Charges of negative campaign tactics were high on the program, too, in Tuesday night's debate.
"Senator Obama has consistently said I would force people to have health care whether they can afford it or not," said Clinton, insisting it was not true.
Responding quickly, Obama said the former first lady had consistently claimed his plan "would leave 15 million people out ... I dispute that. I think it is inaccurate."
The tone was polite yet pointed, increasingly so as the 90-minute session wore on, a reflection of the stakes in a race in which Obama has won 11 straight primaries and caucuses and Clinton is in desperate need of a comeback.
Clinton also said as far as she knew her campaign had nothing to do with circulating a photograph of Obama wearing a white turban and a wraparound white robe presented to him by elders in Wajir, in Kenya, his father's homeland.
The gossip and news Web site The Drudge Report posted the photograph on Monday and said, without substantiation, that it was being circulated by "Clinton staffers."
"We have no evidence where it came from," Clinton said, making clear that's not the kind of behavior she wants in her campaign.
"I take Senator Clinton at her word that she knew nothing about the photo," Obama said.

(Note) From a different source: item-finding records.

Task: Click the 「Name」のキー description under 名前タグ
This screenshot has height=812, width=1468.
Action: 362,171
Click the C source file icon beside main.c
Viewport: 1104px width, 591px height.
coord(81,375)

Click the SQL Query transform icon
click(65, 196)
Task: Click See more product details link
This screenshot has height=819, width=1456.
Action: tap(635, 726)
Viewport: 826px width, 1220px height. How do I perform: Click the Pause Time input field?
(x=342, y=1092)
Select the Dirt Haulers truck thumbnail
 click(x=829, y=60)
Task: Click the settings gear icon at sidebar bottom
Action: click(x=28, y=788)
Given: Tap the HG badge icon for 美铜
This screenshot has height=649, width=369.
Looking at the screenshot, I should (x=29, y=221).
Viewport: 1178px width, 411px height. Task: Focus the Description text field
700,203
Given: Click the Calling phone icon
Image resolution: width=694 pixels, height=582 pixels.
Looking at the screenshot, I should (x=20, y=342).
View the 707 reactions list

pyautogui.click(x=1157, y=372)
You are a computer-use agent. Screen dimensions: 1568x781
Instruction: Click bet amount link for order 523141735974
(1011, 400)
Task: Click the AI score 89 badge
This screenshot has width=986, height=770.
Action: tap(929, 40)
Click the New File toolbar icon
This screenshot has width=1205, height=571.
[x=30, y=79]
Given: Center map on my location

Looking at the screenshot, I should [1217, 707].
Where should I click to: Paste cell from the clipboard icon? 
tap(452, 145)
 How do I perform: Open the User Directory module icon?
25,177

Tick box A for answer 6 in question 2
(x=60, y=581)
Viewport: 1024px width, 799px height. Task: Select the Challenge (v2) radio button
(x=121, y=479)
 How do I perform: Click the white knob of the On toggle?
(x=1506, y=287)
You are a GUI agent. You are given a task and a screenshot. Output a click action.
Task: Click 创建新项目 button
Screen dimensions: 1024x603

The two rivals, the only survivors of a grueling primary season, sat about 30cm apart at a table on stage at Cleveland State University. It was the 20th debate of the campaign, 10 months to the day after the first.
Both Obama and Clinton were on the receiving end of pointed questions from Tim Russert of NBC News, one of two moderators for the event.
Asked whether he was waffling on his pledge of agreeing to take federal funds for the fall campaign, Obama said he was still contesting the primaries.
"If I am the nominee I will sit down with John McCain and make sure we come up with a system that is fair to both sides," he said.
The equivalent question to Clinton concerned the income tax returns that she and her husband, former president Bill Clinton, file jointly.
"I will release my tax returns," Clinton said, if she becomes the Democratic nominee, adding that she might do so "even earlier," but not before Tuesday's primary.
The rivals also debated the North American Free Trade Agreement with Canada and Mexico that is wildly unpopular with working-class workers whose votes are critical in any Democratic primary in Ohio.
Neither one said they were ready to withdraw from the pact, although both said they would use the threat of withdrawal to pressure Mexico to make changes.
On the war, both denounced US President George W. Bush's record on Iraq, then restated long-held disagreements over which of them was more opposed.
Obama also sought to distance himself from an endorsement from Nation of Islam Minister Louis Farrakhan, the Chicago-based controversial former leader of the black Muslim group who has made many anti-Semitic comments in the past.
Obama said he had not sought the endorsement, and that he had denounced the remarks.